┏━━
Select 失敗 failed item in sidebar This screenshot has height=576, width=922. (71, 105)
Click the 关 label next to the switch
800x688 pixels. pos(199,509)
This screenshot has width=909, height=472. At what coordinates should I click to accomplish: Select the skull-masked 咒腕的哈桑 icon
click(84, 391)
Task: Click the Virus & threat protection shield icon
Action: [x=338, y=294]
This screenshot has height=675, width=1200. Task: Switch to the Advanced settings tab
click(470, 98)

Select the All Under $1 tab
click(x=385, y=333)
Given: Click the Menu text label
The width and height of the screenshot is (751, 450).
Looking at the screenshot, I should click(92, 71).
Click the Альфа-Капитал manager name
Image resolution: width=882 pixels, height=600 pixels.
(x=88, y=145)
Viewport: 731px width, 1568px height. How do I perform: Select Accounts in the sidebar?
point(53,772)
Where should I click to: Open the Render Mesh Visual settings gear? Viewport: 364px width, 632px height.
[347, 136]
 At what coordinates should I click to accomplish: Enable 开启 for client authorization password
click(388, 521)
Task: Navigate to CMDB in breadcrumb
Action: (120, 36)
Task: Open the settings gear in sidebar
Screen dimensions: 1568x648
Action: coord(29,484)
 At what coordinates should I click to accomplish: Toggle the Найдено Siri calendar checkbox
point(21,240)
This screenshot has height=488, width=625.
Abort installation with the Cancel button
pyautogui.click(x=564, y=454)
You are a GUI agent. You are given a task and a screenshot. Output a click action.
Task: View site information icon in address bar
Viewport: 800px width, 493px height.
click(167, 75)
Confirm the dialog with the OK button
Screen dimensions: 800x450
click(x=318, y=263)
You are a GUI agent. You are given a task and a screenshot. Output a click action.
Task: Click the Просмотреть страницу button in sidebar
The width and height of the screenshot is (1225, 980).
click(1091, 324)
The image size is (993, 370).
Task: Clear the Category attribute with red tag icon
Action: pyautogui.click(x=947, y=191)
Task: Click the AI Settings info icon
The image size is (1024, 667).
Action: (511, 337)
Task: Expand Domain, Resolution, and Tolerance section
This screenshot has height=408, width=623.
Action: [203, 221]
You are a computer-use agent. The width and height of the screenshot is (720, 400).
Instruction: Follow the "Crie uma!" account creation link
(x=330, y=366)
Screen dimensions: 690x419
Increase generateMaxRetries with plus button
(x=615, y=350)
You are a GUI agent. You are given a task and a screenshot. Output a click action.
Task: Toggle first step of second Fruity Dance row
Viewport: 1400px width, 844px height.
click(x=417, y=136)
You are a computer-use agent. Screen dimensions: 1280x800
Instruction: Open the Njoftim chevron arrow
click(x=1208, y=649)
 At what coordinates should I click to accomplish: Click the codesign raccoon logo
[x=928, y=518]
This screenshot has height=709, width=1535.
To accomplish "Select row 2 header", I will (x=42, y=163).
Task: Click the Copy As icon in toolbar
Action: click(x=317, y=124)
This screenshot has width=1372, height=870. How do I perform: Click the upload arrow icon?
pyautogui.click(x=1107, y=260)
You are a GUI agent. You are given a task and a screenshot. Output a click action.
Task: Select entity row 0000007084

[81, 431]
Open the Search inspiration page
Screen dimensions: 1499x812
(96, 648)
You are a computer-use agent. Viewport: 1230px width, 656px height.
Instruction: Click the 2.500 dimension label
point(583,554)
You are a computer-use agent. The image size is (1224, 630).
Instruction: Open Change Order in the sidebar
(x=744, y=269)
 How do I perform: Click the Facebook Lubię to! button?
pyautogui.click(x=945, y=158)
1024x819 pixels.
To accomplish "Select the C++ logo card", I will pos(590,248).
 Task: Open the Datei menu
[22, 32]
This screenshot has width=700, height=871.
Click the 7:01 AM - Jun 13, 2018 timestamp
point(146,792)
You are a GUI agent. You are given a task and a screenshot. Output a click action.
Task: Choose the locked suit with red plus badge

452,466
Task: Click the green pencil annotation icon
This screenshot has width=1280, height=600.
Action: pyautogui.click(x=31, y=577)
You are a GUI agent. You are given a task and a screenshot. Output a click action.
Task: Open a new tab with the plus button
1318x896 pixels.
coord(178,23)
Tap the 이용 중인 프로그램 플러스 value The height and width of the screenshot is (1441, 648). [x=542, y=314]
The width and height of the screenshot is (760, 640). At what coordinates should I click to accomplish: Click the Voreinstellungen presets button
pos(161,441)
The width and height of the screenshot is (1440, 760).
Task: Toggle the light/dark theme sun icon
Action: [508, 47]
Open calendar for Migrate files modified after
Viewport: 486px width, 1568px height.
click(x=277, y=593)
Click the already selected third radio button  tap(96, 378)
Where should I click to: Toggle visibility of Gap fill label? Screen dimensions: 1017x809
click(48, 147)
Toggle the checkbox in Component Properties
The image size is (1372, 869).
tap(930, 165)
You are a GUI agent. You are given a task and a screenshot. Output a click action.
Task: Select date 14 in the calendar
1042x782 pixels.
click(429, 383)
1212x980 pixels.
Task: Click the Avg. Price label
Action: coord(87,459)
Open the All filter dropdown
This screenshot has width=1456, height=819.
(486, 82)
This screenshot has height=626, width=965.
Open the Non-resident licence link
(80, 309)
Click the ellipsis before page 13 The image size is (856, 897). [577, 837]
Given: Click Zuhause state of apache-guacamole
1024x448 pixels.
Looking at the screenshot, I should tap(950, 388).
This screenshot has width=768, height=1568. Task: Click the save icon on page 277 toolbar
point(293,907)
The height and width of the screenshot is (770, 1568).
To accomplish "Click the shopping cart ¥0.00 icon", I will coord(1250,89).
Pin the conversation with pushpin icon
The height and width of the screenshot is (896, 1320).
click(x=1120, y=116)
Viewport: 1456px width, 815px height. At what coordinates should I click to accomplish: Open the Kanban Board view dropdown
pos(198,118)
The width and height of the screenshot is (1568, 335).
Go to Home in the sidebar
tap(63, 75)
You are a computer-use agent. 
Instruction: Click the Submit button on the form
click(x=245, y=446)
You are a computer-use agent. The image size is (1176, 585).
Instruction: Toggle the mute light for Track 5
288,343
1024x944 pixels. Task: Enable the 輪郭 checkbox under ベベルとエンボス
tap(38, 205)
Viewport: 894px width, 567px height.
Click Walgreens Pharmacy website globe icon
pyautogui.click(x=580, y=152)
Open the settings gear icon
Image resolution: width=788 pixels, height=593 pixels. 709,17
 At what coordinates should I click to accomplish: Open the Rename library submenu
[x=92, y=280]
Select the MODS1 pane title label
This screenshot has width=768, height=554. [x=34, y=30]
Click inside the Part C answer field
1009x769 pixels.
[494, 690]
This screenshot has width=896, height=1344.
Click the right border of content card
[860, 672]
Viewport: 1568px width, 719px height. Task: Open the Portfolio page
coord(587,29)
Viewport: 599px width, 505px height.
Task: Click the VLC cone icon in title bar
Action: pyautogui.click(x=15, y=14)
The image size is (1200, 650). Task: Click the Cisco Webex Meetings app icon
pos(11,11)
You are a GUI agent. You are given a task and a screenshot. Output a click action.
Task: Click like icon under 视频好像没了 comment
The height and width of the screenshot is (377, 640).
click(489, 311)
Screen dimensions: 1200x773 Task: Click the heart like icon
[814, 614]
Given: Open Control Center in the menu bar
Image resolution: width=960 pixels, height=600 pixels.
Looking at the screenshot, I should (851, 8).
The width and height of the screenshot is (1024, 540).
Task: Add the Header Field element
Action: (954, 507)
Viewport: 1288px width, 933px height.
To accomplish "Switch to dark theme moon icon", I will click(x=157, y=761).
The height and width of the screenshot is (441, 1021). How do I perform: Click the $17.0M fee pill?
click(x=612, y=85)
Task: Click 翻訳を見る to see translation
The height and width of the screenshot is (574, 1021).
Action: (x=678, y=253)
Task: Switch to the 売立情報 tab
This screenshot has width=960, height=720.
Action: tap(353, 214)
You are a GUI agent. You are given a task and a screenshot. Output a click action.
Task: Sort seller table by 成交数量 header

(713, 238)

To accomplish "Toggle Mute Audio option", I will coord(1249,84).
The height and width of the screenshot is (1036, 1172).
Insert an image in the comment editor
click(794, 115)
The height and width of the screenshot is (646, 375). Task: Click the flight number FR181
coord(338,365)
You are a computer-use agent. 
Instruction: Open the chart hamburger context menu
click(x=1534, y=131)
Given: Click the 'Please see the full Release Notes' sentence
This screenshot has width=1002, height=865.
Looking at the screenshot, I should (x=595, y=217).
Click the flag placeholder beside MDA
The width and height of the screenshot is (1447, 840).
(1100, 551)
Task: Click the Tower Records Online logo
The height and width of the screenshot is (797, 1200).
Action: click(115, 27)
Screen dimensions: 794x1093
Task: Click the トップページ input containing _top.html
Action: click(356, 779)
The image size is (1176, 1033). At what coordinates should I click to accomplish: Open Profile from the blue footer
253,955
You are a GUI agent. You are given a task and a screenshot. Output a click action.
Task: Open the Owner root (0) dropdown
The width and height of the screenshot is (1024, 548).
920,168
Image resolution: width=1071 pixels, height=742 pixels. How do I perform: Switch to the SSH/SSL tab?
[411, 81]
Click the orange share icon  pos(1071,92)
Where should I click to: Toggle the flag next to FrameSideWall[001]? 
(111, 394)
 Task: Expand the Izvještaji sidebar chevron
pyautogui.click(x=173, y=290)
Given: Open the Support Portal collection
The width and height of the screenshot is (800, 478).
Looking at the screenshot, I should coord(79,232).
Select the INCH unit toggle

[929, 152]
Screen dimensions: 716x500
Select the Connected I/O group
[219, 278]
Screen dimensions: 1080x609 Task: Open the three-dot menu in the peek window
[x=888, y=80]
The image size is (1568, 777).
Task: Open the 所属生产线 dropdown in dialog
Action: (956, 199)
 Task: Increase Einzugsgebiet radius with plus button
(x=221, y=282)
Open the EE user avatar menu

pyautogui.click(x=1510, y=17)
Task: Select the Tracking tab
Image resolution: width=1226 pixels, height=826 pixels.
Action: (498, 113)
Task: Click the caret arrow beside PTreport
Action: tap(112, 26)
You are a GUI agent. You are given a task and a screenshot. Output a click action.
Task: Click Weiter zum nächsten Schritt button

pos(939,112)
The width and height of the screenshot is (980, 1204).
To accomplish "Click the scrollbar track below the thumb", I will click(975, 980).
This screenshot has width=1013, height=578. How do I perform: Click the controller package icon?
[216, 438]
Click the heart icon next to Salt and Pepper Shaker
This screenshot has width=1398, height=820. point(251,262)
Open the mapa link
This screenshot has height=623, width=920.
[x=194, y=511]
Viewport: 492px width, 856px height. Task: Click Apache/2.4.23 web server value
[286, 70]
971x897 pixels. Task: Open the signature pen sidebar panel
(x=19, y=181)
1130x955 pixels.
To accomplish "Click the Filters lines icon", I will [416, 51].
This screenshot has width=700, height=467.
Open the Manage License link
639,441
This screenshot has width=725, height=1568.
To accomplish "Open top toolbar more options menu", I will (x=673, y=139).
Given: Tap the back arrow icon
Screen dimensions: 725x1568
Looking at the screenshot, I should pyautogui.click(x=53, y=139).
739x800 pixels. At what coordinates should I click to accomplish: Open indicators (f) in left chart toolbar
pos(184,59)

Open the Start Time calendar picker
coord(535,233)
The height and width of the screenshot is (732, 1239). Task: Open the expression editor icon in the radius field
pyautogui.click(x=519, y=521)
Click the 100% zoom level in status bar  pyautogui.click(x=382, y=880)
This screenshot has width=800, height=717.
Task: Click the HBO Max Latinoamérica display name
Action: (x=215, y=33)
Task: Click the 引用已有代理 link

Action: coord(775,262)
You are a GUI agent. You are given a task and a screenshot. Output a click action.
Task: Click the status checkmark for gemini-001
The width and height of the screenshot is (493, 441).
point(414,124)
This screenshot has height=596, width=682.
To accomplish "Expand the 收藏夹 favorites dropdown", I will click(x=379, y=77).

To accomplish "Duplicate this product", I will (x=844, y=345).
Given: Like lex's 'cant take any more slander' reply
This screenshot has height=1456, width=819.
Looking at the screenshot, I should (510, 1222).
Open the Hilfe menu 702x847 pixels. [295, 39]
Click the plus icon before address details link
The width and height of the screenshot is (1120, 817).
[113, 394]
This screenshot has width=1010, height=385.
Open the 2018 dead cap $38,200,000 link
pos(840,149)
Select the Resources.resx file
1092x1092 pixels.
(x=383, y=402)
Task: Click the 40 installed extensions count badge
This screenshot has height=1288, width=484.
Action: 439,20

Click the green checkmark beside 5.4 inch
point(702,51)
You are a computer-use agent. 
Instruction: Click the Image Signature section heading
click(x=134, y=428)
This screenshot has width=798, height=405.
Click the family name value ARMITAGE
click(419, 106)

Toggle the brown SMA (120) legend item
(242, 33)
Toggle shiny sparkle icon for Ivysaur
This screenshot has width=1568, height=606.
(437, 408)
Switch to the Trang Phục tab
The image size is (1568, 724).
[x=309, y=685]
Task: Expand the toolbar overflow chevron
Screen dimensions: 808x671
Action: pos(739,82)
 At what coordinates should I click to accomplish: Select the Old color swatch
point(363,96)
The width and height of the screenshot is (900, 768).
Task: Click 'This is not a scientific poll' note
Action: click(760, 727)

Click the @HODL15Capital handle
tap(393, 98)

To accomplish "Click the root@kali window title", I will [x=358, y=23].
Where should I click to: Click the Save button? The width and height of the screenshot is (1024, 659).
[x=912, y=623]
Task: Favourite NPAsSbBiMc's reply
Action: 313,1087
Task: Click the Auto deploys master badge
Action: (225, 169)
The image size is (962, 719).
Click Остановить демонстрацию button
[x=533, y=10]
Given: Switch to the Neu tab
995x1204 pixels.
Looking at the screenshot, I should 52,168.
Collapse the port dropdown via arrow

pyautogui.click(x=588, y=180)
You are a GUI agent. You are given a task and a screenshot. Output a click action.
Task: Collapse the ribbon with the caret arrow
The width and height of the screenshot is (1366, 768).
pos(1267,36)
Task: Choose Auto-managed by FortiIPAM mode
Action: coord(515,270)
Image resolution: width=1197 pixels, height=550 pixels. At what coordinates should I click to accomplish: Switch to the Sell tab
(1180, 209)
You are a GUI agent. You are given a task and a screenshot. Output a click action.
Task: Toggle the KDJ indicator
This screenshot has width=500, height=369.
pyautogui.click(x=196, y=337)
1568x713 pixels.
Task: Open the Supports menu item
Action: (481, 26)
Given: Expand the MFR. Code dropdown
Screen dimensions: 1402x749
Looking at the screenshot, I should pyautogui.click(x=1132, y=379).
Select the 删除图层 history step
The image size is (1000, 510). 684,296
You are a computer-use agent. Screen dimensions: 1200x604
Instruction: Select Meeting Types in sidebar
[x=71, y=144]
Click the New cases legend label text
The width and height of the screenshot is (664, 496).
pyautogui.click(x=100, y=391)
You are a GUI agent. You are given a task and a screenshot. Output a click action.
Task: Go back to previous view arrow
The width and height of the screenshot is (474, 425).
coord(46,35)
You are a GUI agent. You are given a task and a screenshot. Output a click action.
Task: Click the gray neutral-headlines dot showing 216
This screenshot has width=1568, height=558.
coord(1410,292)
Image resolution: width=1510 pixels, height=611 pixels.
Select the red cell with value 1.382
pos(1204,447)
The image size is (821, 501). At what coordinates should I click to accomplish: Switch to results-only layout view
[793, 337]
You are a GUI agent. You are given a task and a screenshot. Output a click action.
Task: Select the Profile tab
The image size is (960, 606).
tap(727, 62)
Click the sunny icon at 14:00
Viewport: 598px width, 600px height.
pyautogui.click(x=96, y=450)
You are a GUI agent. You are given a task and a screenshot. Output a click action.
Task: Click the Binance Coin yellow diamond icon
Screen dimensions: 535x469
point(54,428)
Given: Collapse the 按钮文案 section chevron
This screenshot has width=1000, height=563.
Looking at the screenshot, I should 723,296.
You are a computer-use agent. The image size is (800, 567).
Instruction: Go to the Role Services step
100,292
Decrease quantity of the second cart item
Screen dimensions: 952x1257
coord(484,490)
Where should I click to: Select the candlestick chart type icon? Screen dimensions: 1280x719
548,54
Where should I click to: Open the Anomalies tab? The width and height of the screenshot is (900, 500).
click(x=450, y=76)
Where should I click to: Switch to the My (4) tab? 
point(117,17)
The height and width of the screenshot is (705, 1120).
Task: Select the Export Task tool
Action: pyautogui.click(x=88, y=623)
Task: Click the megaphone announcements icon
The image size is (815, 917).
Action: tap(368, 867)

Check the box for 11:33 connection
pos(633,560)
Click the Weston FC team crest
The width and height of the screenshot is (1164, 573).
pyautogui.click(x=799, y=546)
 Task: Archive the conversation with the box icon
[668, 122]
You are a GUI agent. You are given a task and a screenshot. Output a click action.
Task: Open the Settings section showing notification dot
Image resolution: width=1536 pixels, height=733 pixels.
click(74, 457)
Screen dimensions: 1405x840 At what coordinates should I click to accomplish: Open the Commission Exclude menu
┗━━
◆ WHAT IS BEING ASKED: What you give back should be only the lines of the records above, starting at the line with "Given: Open the Support Portal collection" and ending at the line with "The width and height of the screenshot is (980, 1204).", restated word for word.

◆ THE COMPLETED TASK:
Given: Open the Support Portal collection
The width and height of the screenshot is (800, 478).
Looking at the screenshot, I should coord(79,232).
Select the INCH unit toggle

[929, 152]
Screen dimensions: 716x500
Select the Connected I/O group
[219, 278]
Screen dimensions: 1080x609 Task: Open the three-dot menu in the peek window
[x=888, y=80]
The image size is (1568, 777).
Task: Open the 所属生产线 dropdown in dialog
Action: (956, 199)
 Task: Increase Einzugsgebiet radius with plus button
(x=221, y=282)
Open the EE user avatar menu

pyautogui.click(x=1510, y=17)
Task: Select the Tracking tab
Image resolution: width=1226 pixels, height=826 pixels.
Action: (498, 113)
Task: Click the caret arrow beside PTreport
Action: tap(112, 26)
You are a GUI agent. You are given a task and a screenshot. Output a click action.
Task: Click Weiter zum nächsten Schritt button

pos(939,112)
The width and height of the screenshot is (980, 1204).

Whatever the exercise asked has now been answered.